Let us take the logarithm of the above expression. Dropping some constants we get:

$$\sum_{n=1}^N -\frac{1}{\sigma^2}(y_n-\beta x_n)^2 - \lambda \beta^2 + \mbox{const}.$$

If we maximise the above expression with respect to $\beta$, we get the so called maximum a-posteriori estimate for $\beta$, or MAP estimate for short. In this expression it becomes apparent why the Gaussian prior can be interpreted as a L2 regularisation term.

The relationship between the L1 norm and the Laplace prior can be understood in the same fashion. Instead of a Gaussian prior, multiply your likelihood with a Laplace prior and then take the logarithm.

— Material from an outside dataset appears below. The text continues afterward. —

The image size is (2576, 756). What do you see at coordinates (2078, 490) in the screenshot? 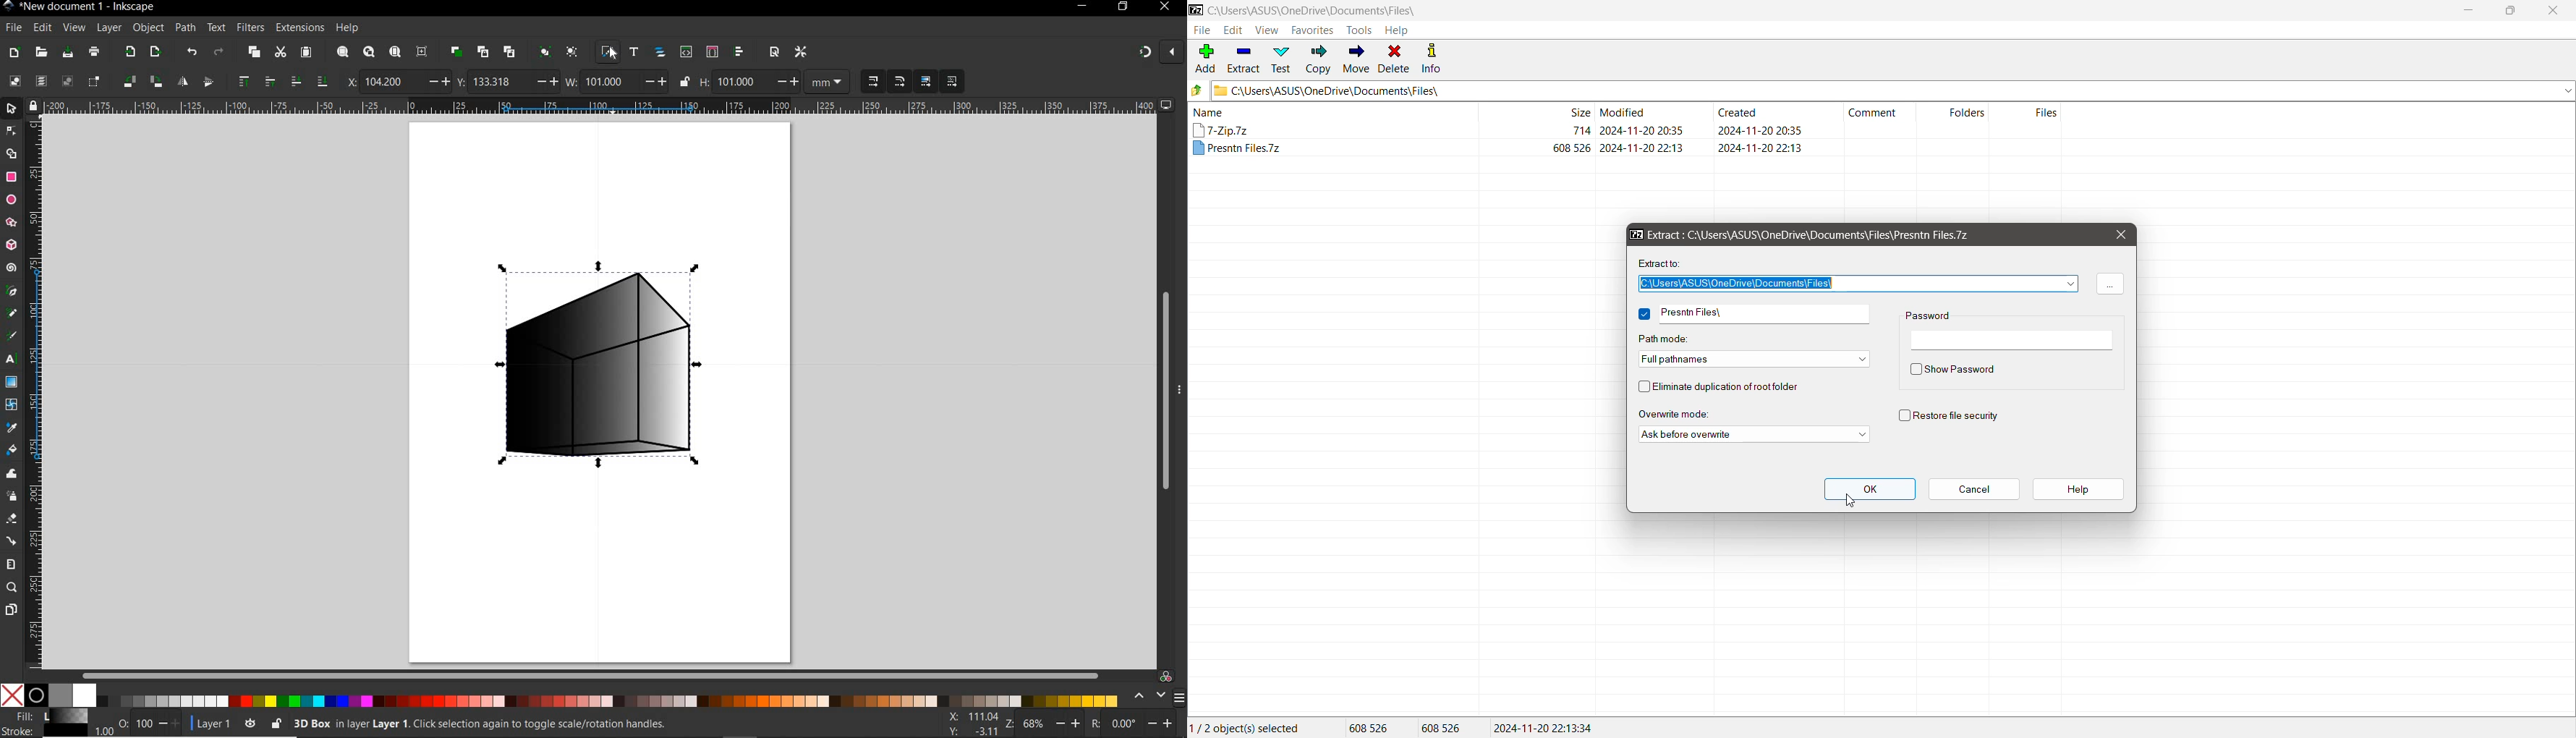
I see `Help` at bounding box center [2078, 490].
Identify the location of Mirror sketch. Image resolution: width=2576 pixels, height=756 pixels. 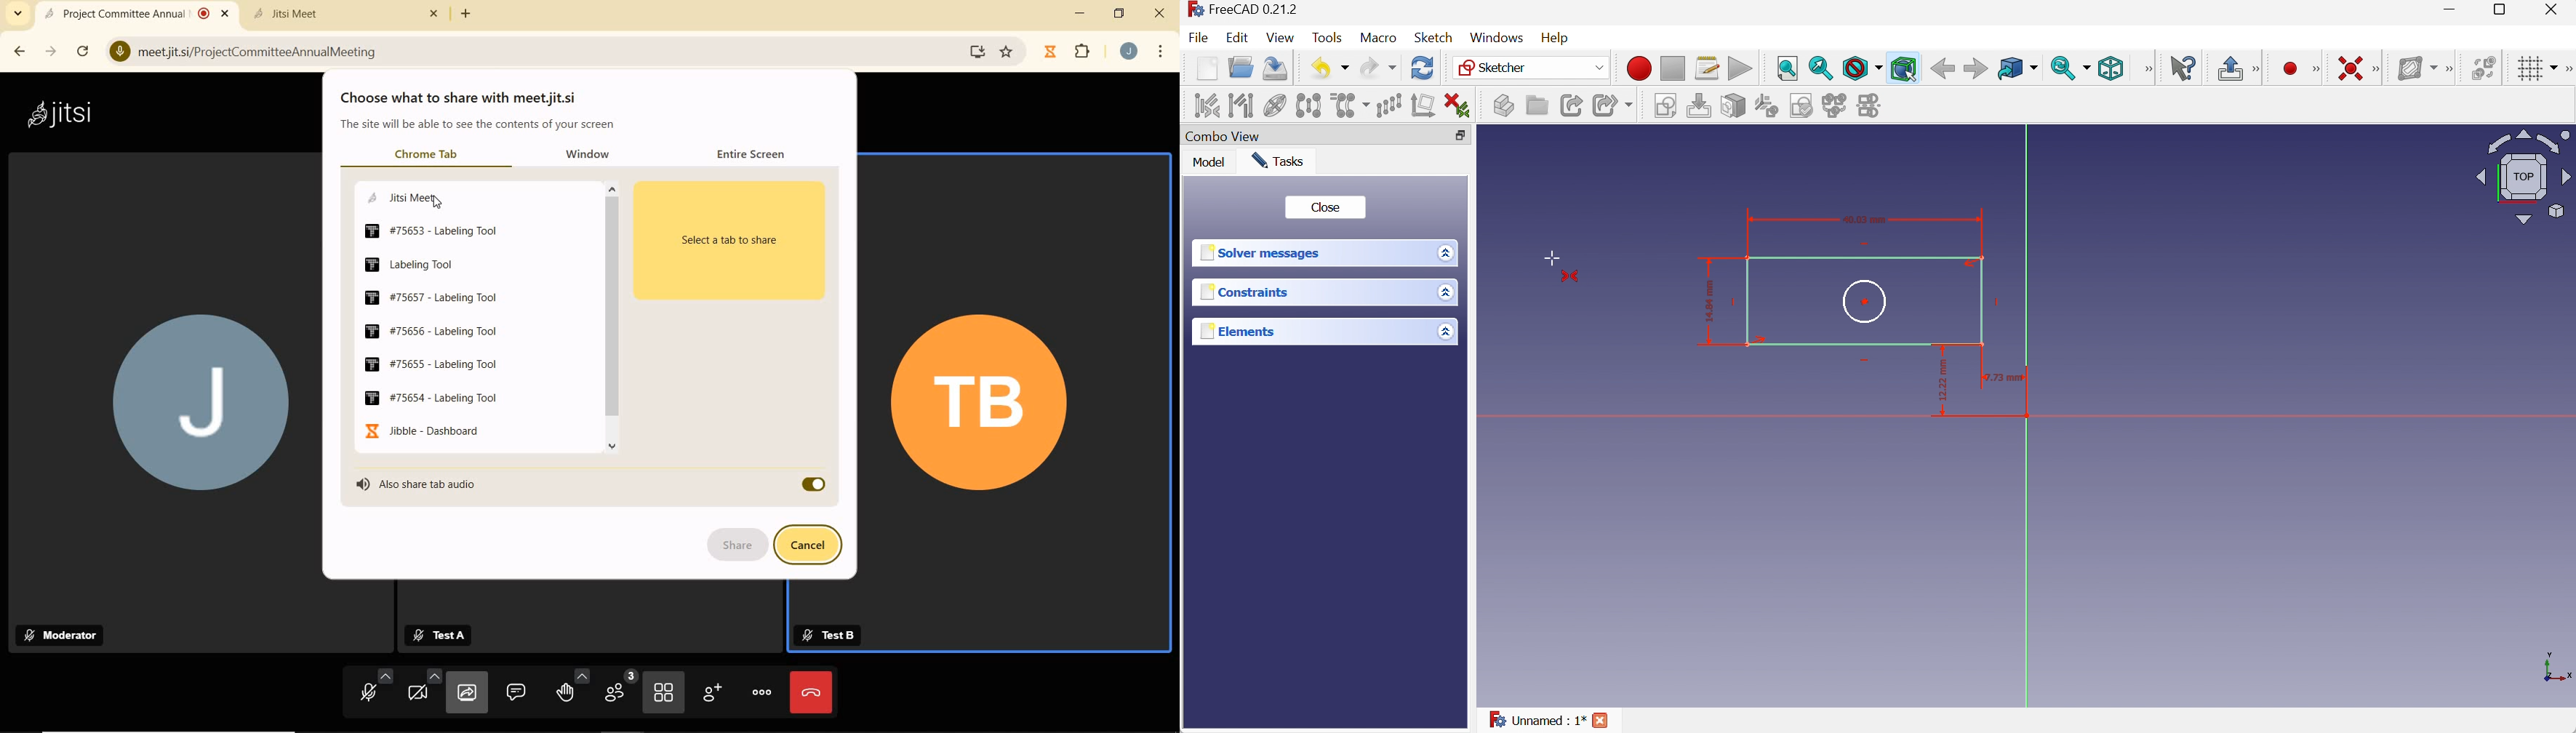
(1872, 107).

A good reference (perhaps slightly advanced) detailing both issues is the paper "Adaptive Sparseness for Supervised Learning", which currently does not seem easy to find online. Alternatively look at "Adaptive Sparseness using Jeffreys Prior". Another good reference is "On Bayesian classification with Laplace priors".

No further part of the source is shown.